[Information shown start]

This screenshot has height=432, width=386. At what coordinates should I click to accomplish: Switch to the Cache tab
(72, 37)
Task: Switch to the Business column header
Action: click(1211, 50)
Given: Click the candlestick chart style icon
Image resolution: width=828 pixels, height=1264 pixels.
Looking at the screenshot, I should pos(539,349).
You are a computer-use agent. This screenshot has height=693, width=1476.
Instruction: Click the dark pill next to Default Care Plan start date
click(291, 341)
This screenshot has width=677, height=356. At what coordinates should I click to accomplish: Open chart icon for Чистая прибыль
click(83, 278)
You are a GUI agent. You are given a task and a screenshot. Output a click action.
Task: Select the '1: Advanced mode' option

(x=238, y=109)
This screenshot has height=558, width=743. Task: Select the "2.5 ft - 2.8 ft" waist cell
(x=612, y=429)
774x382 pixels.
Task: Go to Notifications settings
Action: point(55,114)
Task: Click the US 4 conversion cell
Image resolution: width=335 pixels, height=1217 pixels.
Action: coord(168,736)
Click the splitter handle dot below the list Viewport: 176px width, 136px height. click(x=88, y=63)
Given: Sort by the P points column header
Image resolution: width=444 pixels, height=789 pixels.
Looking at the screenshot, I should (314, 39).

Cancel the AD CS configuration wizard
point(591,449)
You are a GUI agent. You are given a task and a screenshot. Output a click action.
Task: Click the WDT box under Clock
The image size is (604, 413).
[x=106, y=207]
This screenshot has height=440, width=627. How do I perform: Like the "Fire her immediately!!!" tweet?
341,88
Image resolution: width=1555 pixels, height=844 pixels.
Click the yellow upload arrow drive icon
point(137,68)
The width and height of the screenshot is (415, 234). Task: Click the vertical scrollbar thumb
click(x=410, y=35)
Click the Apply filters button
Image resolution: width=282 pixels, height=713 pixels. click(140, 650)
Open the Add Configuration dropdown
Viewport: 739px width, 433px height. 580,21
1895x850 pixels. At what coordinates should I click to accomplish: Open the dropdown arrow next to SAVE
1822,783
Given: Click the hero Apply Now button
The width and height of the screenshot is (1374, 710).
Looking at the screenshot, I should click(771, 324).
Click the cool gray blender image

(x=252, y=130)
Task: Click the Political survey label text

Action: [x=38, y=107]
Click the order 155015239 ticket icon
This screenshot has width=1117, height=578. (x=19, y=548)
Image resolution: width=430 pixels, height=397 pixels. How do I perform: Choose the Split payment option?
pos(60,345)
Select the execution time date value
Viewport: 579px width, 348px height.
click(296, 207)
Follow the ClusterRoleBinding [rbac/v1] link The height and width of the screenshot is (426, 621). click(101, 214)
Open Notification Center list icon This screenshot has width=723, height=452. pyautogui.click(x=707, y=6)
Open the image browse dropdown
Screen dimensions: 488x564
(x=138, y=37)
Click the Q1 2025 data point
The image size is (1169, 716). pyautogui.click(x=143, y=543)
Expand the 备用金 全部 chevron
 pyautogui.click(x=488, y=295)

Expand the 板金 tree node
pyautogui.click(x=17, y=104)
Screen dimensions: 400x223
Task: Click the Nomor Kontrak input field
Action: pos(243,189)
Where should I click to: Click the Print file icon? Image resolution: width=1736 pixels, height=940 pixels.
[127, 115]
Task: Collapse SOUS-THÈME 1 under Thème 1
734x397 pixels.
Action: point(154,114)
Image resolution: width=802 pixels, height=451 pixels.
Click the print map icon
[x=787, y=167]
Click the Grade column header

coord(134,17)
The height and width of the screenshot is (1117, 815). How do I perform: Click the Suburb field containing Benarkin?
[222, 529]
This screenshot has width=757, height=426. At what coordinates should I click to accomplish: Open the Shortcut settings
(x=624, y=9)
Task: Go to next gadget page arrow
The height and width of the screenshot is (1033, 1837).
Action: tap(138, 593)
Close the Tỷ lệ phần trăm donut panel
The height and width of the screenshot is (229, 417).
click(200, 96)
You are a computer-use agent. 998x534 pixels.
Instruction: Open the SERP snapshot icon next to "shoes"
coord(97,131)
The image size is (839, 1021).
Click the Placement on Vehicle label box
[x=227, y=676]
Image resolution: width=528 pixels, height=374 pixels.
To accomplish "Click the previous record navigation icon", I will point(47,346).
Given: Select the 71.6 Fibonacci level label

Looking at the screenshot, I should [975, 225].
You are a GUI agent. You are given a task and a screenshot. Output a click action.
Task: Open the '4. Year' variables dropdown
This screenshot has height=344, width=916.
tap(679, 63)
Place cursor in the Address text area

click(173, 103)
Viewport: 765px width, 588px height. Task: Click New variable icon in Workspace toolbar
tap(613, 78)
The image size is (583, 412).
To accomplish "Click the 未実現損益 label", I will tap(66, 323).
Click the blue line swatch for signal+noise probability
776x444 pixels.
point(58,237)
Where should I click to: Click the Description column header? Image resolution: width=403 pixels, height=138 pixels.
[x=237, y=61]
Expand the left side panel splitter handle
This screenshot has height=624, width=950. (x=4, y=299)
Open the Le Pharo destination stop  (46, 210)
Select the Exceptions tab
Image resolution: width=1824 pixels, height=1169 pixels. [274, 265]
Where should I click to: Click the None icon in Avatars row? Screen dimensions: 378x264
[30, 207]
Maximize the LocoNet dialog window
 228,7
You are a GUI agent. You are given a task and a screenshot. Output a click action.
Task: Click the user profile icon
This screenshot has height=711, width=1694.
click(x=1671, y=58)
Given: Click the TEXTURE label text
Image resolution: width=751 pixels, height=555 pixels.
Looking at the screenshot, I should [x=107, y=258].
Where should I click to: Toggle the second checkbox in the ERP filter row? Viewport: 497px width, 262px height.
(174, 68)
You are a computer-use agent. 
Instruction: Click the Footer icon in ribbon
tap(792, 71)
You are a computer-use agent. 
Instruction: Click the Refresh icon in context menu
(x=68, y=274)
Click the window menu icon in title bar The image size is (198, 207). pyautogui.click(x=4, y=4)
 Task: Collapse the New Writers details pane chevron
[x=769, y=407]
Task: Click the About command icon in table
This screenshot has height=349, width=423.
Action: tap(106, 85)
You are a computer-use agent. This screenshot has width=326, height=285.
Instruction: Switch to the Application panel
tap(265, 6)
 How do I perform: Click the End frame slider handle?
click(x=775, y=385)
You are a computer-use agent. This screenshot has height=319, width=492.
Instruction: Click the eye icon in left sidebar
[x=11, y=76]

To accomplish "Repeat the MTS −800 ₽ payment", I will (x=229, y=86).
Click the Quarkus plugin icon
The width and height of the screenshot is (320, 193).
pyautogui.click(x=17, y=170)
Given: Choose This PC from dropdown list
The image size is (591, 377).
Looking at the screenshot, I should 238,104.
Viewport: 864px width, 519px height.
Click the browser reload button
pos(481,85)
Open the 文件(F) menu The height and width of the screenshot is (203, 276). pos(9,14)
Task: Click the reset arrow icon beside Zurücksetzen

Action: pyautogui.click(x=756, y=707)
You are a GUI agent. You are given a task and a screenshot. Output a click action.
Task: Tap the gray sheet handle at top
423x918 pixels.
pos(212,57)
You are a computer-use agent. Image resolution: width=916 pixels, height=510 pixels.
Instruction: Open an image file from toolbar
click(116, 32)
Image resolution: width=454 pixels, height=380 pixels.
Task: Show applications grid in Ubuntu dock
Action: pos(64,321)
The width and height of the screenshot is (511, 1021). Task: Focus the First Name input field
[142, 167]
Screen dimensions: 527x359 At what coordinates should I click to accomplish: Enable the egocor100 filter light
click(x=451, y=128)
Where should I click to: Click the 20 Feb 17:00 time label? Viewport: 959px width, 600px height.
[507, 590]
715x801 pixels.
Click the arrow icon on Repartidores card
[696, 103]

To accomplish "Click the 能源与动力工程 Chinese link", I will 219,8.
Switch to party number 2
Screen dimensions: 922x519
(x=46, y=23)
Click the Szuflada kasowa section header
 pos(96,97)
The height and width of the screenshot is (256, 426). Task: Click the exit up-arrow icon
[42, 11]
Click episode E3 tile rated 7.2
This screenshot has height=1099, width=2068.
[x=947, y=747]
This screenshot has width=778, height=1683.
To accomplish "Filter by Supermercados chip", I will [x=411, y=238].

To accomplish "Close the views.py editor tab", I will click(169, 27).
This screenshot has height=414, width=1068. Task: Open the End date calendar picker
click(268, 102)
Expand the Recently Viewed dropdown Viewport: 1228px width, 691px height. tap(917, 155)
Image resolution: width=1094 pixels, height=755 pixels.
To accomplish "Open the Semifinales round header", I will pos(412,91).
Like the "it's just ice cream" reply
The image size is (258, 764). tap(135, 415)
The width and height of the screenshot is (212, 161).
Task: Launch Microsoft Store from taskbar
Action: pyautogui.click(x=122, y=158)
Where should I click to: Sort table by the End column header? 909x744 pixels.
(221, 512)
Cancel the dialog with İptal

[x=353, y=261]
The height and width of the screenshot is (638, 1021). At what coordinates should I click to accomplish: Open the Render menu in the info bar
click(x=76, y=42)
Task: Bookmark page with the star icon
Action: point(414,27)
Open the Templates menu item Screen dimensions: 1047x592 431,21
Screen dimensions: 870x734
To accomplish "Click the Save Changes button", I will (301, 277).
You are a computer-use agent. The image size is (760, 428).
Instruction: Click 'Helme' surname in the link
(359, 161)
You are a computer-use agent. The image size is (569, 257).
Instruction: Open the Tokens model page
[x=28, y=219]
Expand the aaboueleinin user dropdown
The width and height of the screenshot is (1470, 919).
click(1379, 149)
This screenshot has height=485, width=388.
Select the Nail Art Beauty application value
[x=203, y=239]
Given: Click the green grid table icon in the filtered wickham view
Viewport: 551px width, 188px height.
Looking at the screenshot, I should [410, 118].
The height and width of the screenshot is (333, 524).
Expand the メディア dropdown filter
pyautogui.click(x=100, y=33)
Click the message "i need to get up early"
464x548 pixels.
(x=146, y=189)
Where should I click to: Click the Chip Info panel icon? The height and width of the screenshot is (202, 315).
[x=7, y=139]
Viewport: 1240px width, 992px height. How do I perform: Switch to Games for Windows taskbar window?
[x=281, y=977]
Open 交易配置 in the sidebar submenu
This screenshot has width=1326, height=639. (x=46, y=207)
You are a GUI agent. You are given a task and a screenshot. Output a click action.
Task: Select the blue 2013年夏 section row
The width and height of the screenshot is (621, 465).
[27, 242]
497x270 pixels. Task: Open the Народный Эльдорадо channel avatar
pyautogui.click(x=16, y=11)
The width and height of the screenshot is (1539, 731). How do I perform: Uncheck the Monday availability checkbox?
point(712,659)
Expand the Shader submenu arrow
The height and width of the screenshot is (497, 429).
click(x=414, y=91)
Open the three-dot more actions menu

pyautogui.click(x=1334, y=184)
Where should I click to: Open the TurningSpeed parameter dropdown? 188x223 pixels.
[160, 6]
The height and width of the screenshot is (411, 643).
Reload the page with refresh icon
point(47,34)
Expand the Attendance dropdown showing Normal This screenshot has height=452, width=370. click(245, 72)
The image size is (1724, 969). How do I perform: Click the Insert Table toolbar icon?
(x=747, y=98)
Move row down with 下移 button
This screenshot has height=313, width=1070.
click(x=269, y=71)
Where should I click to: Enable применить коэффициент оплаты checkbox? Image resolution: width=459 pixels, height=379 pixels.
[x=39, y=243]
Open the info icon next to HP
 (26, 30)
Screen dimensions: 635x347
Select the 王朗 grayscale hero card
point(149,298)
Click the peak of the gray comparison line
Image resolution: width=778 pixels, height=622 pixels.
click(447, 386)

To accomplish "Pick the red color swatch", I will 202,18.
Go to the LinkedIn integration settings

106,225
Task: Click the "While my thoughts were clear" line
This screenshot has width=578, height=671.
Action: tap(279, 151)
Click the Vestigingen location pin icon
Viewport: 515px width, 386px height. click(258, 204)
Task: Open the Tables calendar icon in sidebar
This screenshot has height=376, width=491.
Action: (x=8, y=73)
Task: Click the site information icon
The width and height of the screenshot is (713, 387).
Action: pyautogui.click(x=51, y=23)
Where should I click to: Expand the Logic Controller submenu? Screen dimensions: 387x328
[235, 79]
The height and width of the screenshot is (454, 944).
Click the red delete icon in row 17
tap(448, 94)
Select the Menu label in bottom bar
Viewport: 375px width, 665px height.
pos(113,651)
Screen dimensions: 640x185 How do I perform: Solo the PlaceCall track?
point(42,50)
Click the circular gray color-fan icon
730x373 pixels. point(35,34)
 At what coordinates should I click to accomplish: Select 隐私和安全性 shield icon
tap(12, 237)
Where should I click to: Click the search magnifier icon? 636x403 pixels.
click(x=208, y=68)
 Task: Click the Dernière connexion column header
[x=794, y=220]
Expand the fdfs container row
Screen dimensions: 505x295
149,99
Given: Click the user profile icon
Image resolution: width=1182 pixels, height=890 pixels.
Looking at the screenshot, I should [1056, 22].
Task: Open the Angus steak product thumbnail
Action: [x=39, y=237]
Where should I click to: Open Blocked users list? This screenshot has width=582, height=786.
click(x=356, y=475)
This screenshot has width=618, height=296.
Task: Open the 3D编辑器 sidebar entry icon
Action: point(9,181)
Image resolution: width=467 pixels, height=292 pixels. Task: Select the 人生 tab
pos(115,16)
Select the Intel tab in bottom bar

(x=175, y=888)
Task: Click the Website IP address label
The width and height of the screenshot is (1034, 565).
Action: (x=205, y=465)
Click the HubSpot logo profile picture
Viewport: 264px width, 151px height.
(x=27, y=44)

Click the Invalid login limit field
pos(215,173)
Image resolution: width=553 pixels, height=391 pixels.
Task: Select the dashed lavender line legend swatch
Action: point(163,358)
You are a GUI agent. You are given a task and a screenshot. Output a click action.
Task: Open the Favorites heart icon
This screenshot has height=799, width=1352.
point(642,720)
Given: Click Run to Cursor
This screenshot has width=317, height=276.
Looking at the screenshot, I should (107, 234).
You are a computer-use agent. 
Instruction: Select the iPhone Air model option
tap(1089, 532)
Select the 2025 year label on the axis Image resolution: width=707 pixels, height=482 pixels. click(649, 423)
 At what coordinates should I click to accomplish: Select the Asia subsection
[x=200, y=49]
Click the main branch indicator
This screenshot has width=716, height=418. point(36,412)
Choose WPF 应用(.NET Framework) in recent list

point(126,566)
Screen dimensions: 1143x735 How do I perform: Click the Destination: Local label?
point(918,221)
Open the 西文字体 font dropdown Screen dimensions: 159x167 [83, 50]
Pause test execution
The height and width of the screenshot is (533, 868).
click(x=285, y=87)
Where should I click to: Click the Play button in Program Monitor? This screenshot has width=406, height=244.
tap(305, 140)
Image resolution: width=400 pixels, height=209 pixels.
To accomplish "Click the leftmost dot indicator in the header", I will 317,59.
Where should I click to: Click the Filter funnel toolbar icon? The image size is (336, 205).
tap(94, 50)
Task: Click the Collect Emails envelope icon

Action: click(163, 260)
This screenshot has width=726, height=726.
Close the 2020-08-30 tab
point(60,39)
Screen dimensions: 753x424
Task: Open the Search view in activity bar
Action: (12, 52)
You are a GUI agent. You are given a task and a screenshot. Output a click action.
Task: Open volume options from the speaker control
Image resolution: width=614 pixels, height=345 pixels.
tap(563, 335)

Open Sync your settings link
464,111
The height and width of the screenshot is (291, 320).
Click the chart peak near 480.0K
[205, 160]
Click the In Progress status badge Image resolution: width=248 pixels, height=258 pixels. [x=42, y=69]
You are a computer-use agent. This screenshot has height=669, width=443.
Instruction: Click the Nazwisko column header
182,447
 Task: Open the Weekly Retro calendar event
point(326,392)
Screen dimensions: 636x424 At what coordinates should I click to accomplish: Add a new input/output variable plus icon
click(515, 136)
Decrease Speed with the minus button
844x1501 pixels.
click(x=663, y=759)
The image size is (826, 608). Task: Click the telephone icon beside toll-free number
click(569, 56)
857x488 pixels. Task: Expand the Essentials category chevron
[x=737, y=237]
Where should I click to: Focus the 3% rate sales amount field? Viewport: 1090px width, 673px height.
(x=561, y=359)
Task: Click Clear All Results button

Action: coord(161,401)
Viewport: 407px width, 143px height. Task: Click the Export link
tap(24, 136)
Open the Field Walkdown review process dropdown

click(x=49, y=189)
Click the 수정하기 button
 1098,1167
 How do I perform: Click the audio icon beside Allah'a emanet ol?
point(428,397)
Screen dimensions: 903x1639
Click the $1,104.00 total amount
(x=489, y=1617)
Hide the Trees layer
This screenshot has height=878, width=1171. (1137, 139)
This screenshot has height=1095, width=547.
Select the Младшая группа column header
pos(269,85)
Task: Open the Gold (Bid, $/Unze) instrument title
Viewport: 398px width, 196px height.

[Information shown end]

◆ Required work
Render the item lines above as a Markdown table with the columns "Row" and "Line", starting at the line containing "Expand the 备用金 全部 chevron" and running through the line containing "Action: point(154,114)", both included. Number each row, keep only those lines, and leave out any blank ones.

◆ Output for this task
| Row | Line |
|---|---|
| 1 | Expand the 备用金 全部 chevron |
| 2 |  pyautogui.click(x=488, y=295) |
| 3 | Expand the 板金 tree node |
| 4 | pyautogui.click(x=17, y=104) |
| 5 | Screen dimensions: 400x223 |
| 6 | Task: Click the Nomor Kontrak input field |
| 7 | Action: pos(243,189) |
| 8 | Where should I click to: Click the Print file icon? Image resolution: width=1736 pixels, height=940 pixels. |
| 9 | [127, 115] |
| 10 | Task: Collapse SOUS-THÈME 1 under Thème 1 |
| 11 | 734x397 pixels. |
| 12 | Action: point(154,114) |